--- Objective ---
Rewrite each line of text in the material below, substituting "symbol" for every "icon" and keeping everything else the same. Leave the pictures out of your answer.

:: Data supplied ::

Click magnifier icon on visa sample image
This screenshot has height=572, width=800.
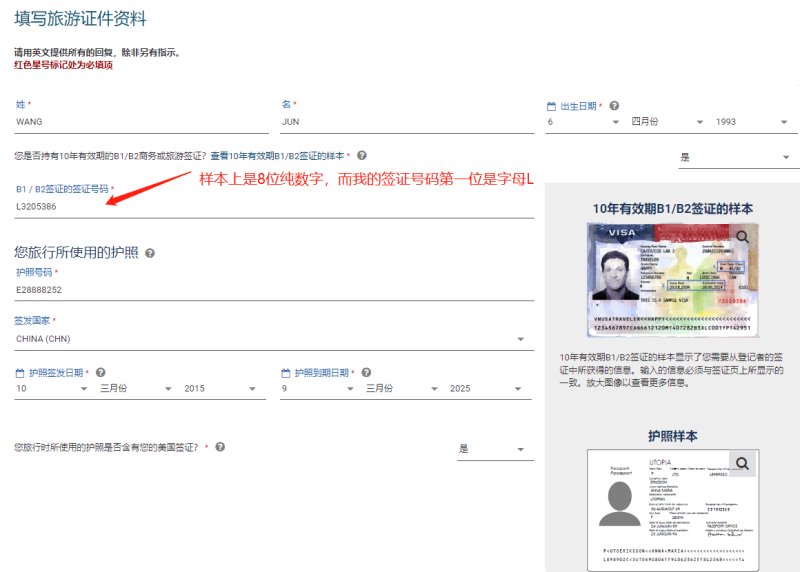[x=742, y=236]
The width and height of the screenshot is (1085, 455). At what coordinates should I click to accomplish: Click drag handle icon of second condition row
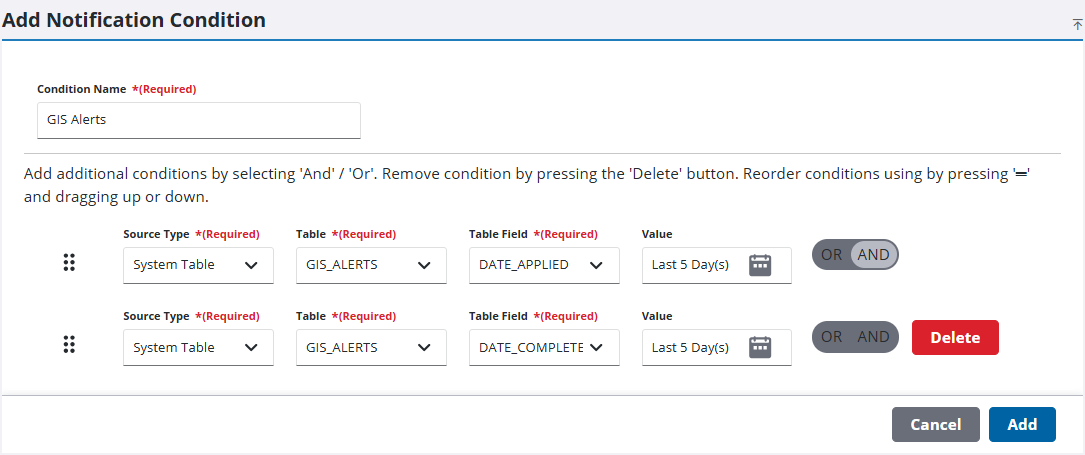69,345
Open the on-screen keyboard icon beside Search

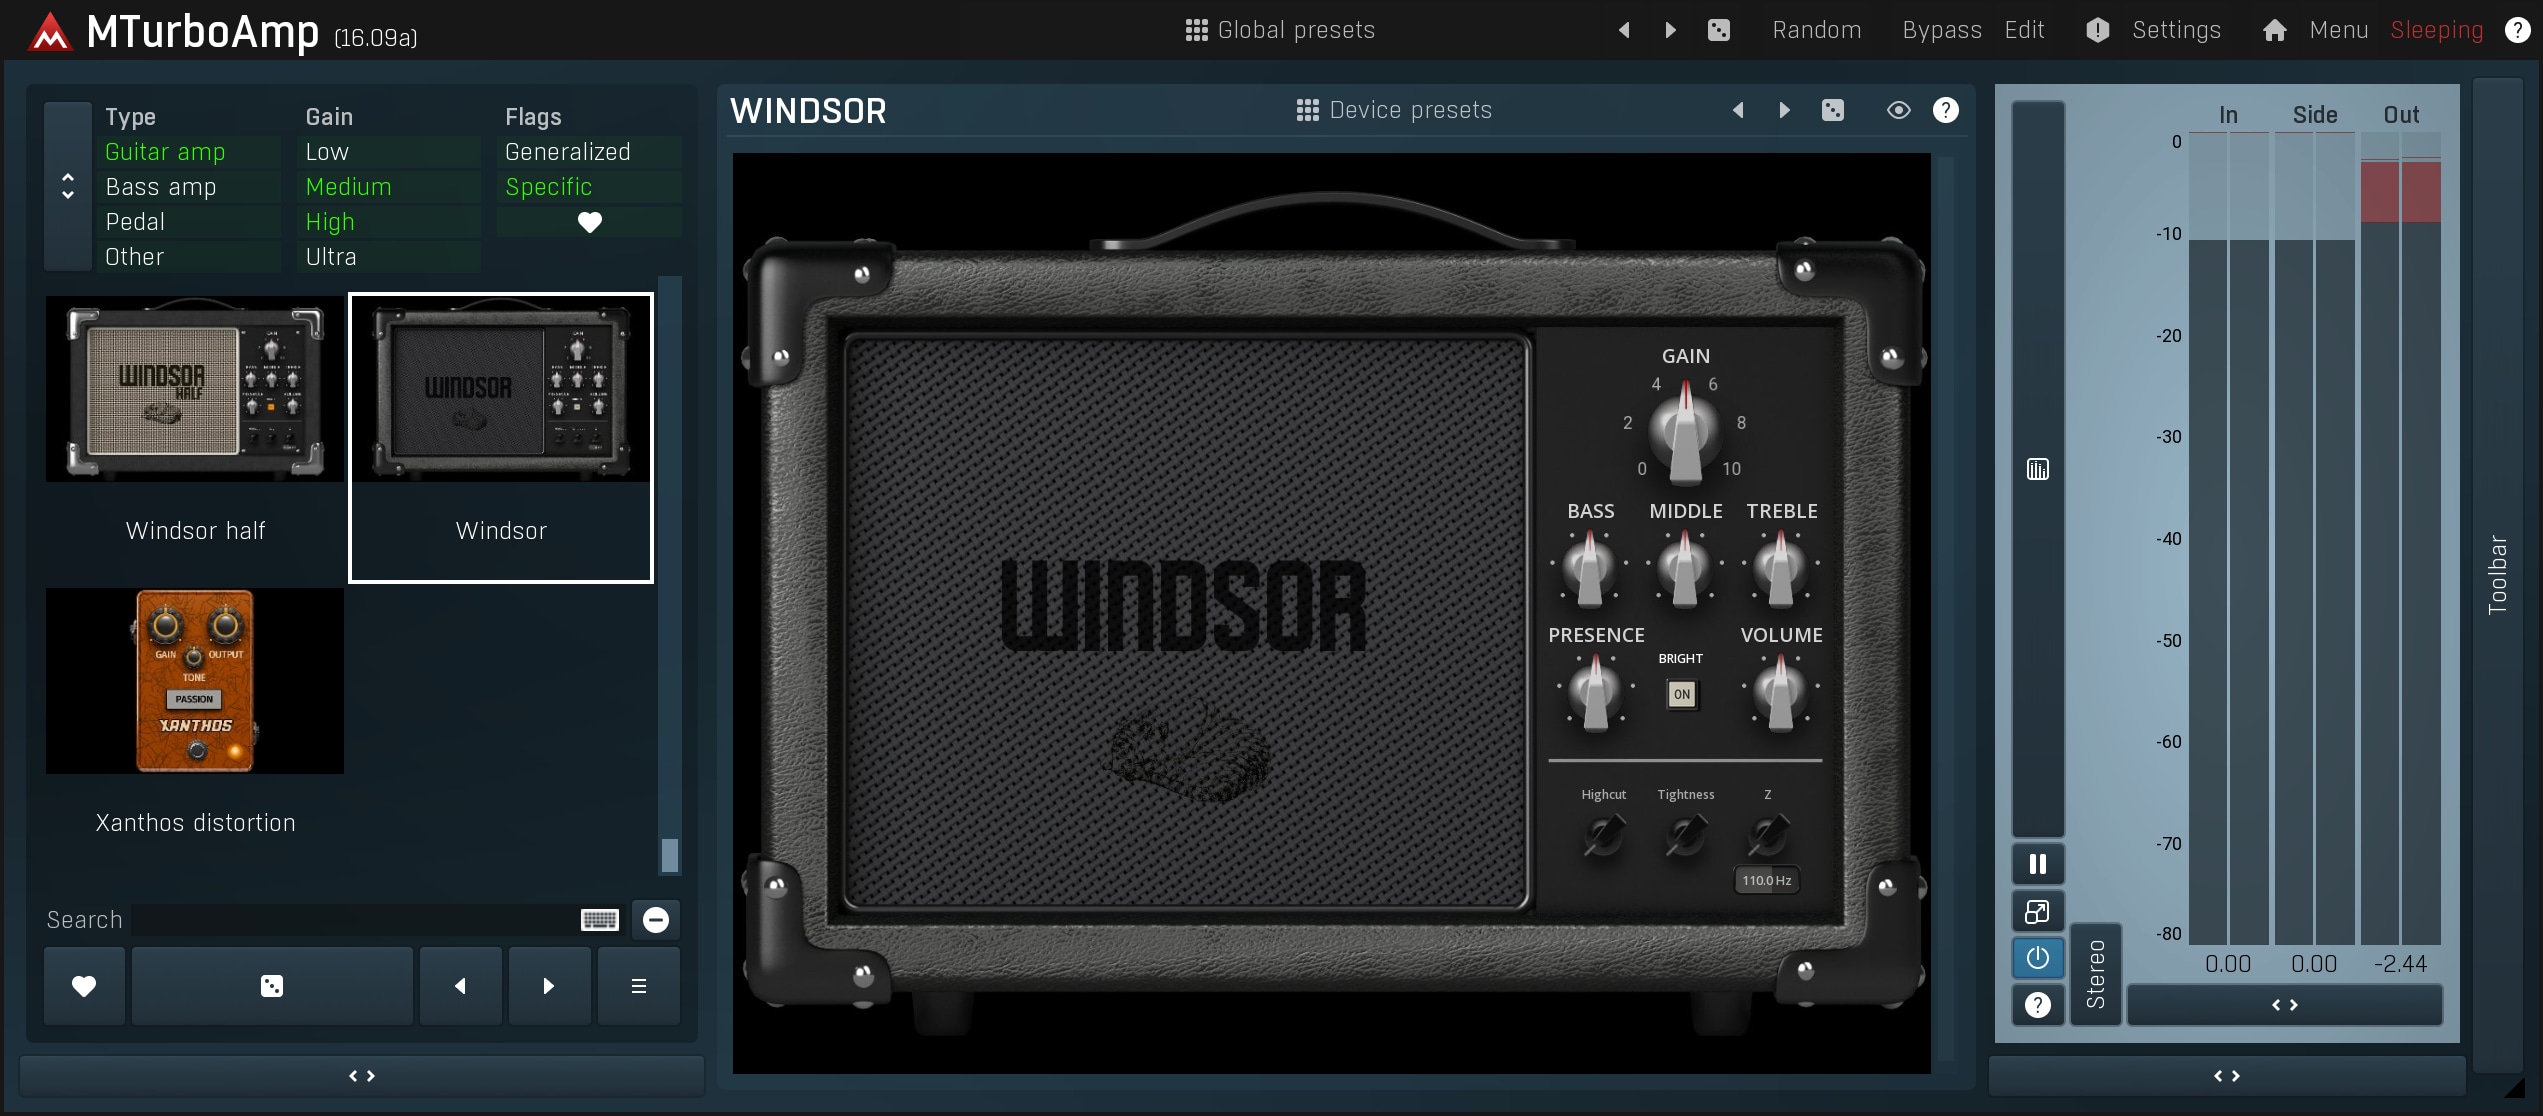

:::

--- Answer ---
Click magnifier symbol on visa sample image
This screenshot has height=572, width=800.
[x=742, y=236]
The width and height of the screenshot is (1085, 455). At what coordinates should I click to accomplish: Click drag handle symbol of second condition row
69,345
Open the on-screen keyboard symbol beside Search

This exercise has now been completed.